=== Written problem ===
Please repeat a section of the passage on self-control and eating word for word, beginning at the words "Goliath is unflagging" and stopping after "an eternal struggle.".

=== Text to read ===
___

The
limits of self-control are key factors in our poor eating habits. One
reason self-control is limited is because the capacity of the brain’s
information-processing system is relatively minuscule.
Scientists
generally agree that our brain has two operating systems: a cognitive
system and a noncognitive system. The cognitive system requires
conscious awareness; it is reflective and deliberate. It can perform
mathematical computations, make novel decisions, and engage in long-term
planning and “out-of-the-box” thinking. It operates, on average, less
than 5 percent of the time and is the internal resource responsible for
self-control.
The other 95 percent of the time, our noncognitive
system is in control. Impulsive and immediate—and following
well-established rules and patterns—it is responsible for quick,
automatic decision-making. The noncognitive system is often emotionally
charged and responds to external signals, cues, information, signs, or
symbols. When a person is under stress, tired, preoccupied, or
overwhelmed with too much information, noncognitive processing dominates
over thoughtful decision-making. Put more simply, when we are
overloaded, we tend to make decisions impulsively. And when it comes to
food, impulsivity typically leads to nutritionally poor choices and what
we perceive as a loss of self-control.
We can think of our brain
as being engaged in a constant ebb and flow between deliberate and
automatic processing. Sometimes it is more of a fight between two
mismatched warriors, like David and Goliath. David represents the small,
nimble, and smart cognitive force that has to face a massive,
primitive, noncognitive giant that is in charge most of the time.
Goliath is unflagging and never sleeps. Sometimes David can win, but it
is nearly impossible for him to win all the time. David can be
distracted, he can be worn down, and he needs to sleep. This is not a
single battle but an eternal struggle.

___

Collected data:

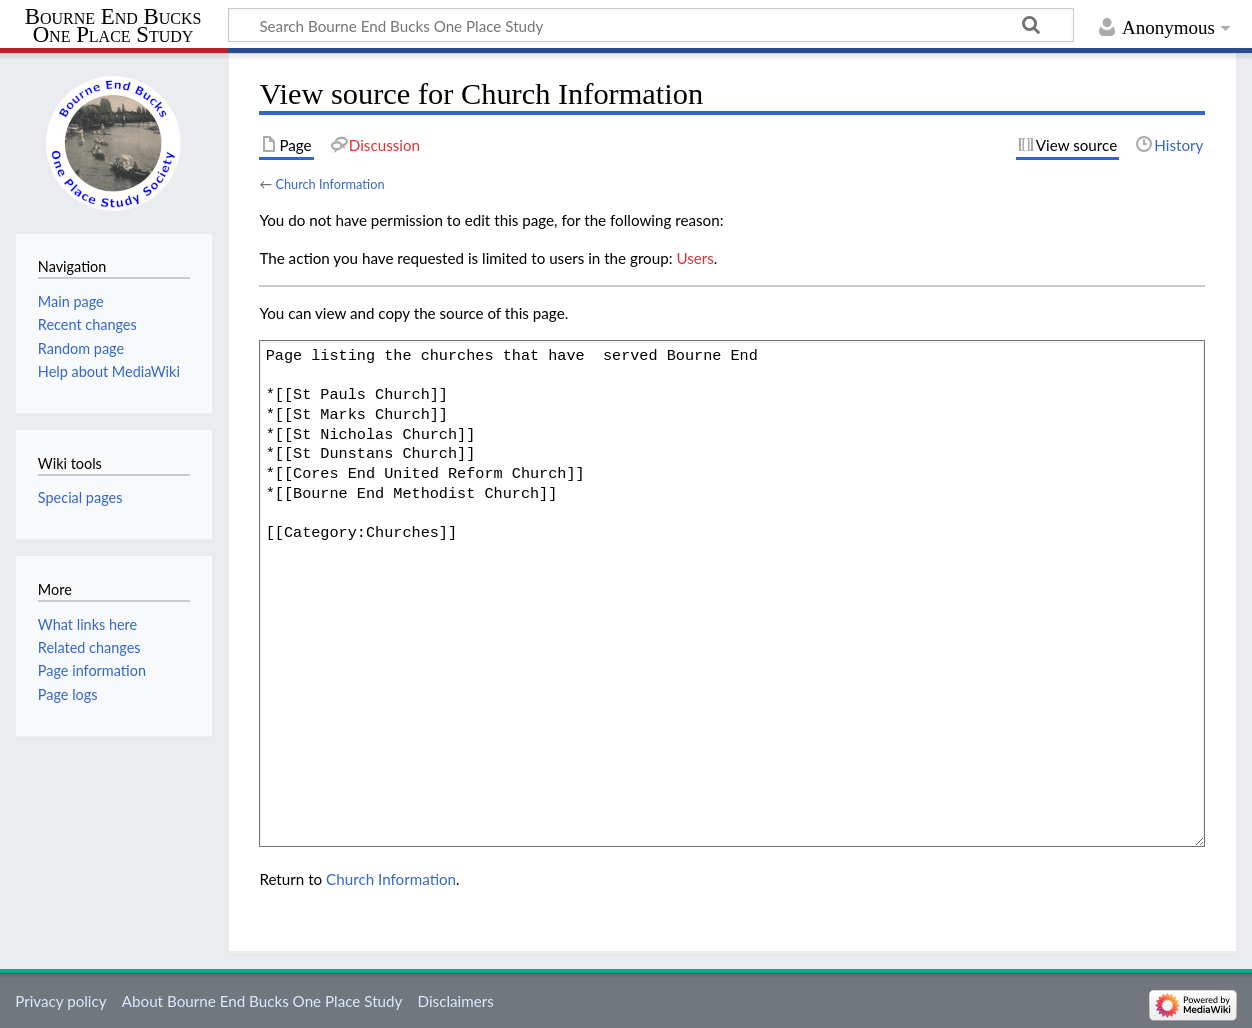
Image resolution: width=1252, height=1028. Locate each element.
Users (694, 258)
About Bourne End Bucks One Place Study (262, 1001)
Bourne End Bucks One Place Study (113, 26)
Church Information (329, 184)
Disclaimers (456, 1001)
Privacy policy (60, 1001)
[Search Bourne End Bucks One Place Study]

___

=== Correct output ===
Goliath is unflagging and never sleeps. Sometimes David can win, but it
is nearly impossible for him to win all the time. David can be
distracted, he can be worn down, and he needs to sleep. This is not a
single battle but an eternal struggle.